The Port City Bill was initially formulated by the Good Governance regime. But the then Premier could not get it off the ground to take it to Parliament.
Now the Samagi Jana Balawegaya (SJB) opposes to the same things that were favourably considered during the Good Governance period. Be it the fertiliser issue, or the KDU issue, the opposition parties try to discredit the policies and stands with populist and irrational policies.
It is pathetic that those leaderships are taking such measures. If they come to power, they would muddle everything up again. They would just borrow from the IMF but will be unable to implement agreements. That is why we had to go before the IMF 16 times.
None of the programs we formulated with them were fully implemented. Half way, when the Government realised that their popularity is weaning due to short term impacts of some policies, they give up that policy line and implement a populist policy. I don’t think that we should go to the IMF and agree to programs as most often they get abandoned half way. That was what happened in the last 16 times. There’s no reason to believe that the next time would be different.
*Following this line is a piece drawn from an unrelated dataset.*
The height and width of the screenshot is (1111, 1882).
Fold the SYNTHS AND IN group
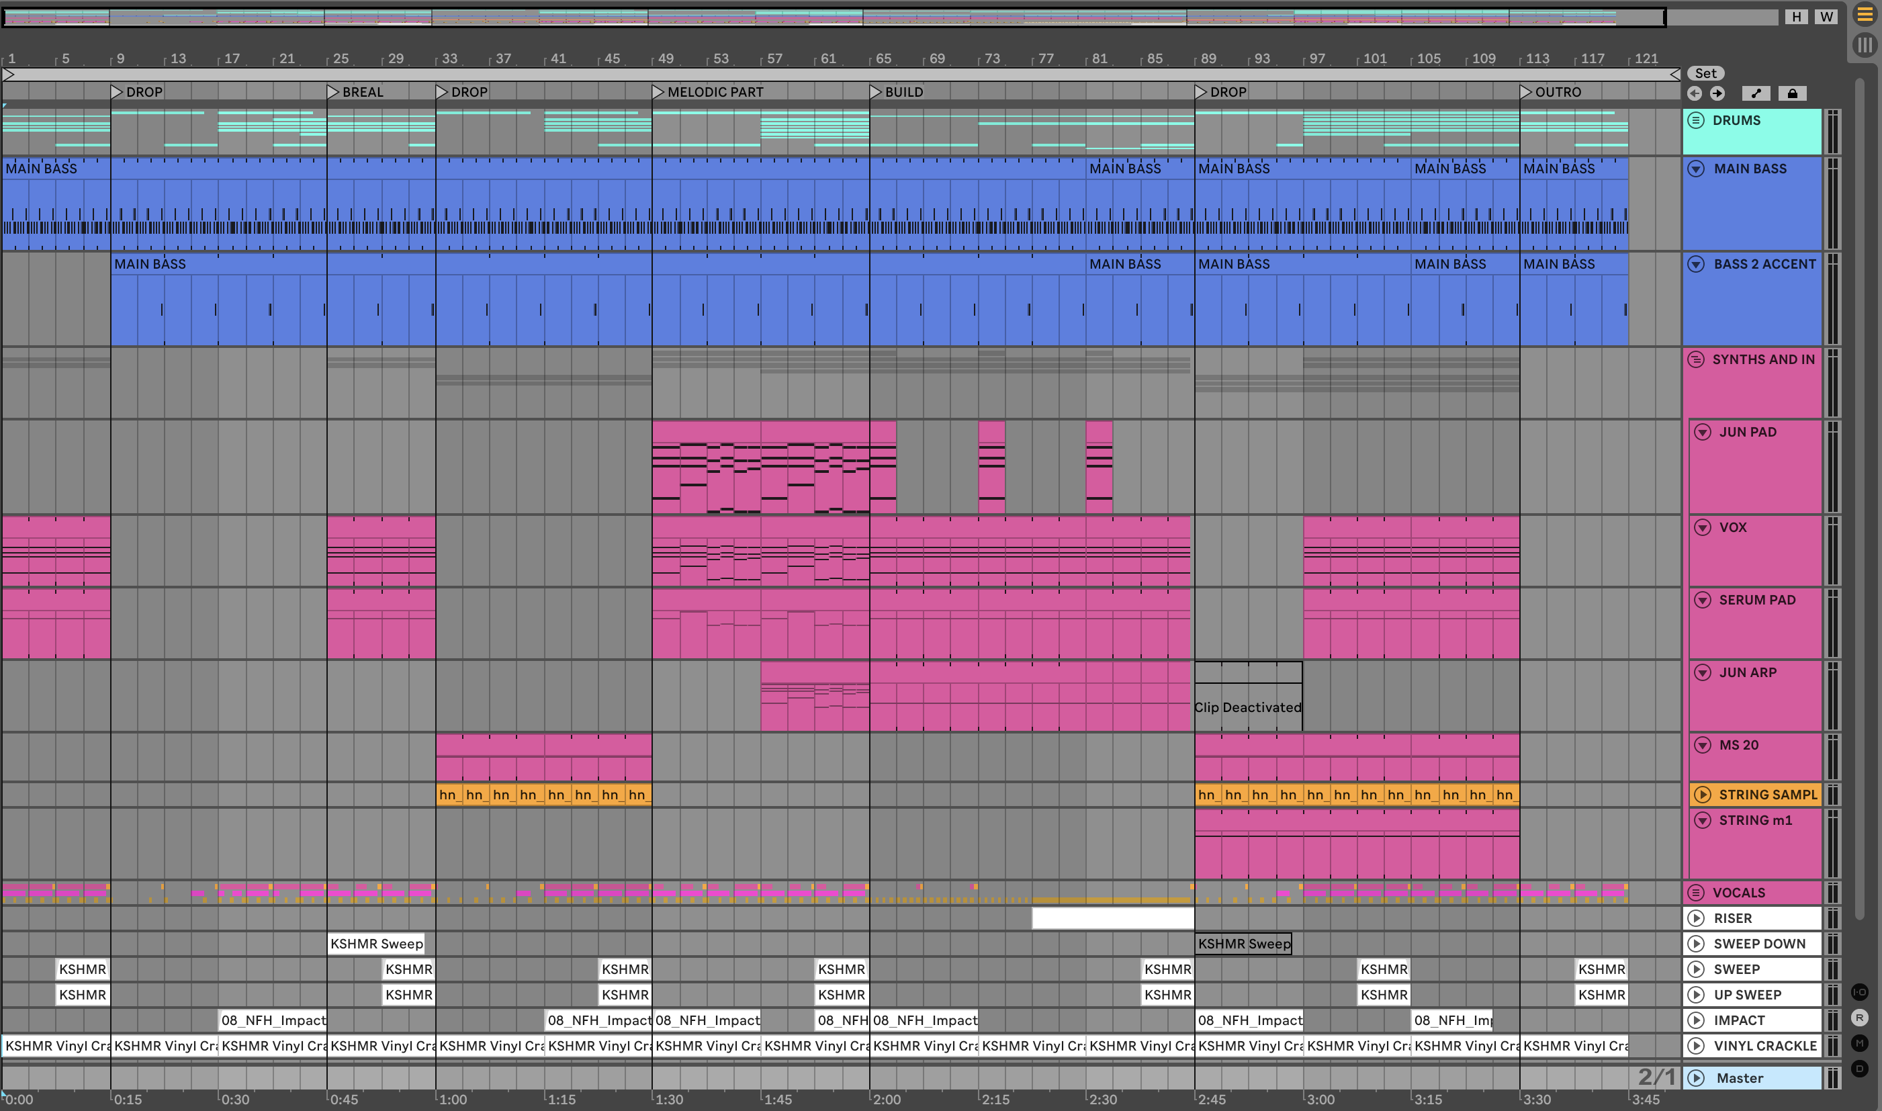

Q: Will Port City Colombo be the catalyst for economic revival?
A: Sri Lanka has had many mega development projects such as the Mahaweli project and Free Trade Zones.
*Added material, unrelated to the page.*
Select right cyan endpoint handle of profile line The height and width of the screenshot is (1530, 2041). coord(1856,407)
But in the current international setting, Port City Colombo will be a much greater landmark project and a much bigger foreign investment attraction centre with high skilled employment generation. I don’t think so far or in the near future, there would be another project of that magnitude. It is not appreciated to the extent that it should be appreciated.
What is envisaged through the project is a green city development concept. Once this is developed, it will have a domino effect on the other sectors of the economy and other cities. Sri Lanka will become a regional hub – a regional financial centre through Port City if properly implemented. I emphasise on the word ‘properly’ because it mainly depends on the consistency of policies.
Q: World superpowers are emerging within Asia, particularly India and China, who are important in Sri Lanka’s development. How can we balance these relationships?
A: Throughout history, Sri Lanka’s relationship with India has been critically important, mainly because of the proximity and due to our civilisation links with India. During the 30-year terrorist battle, we realised how critical it is to balance the relationship with them.
India has a vibrant industrial sector with giant companies also operating in some sectors. It is beneficial to us as we could attract these investors. There’s a big market there for us, maybe in the future. On the other hand, China has been our friend throughout history even before establishing diplomatic relations; from the times of the Rubber-Rice Pact.
They gifted the BMICH at a time when they were still a low income country. In the recent years, China has been one of our greatest contributors to economic development, particularly infrastructure. It has been the biggest investor in recent years. In the Belt and Road Initiative, Sri Lanka is a pioneer member.
Our trade and shipping will be benefited through that. Therefore, strong relations with both countries are critical for our growth although there is a strategic rivalry between them. It has to be a critical foreign policy objective of any Government or party in years to come.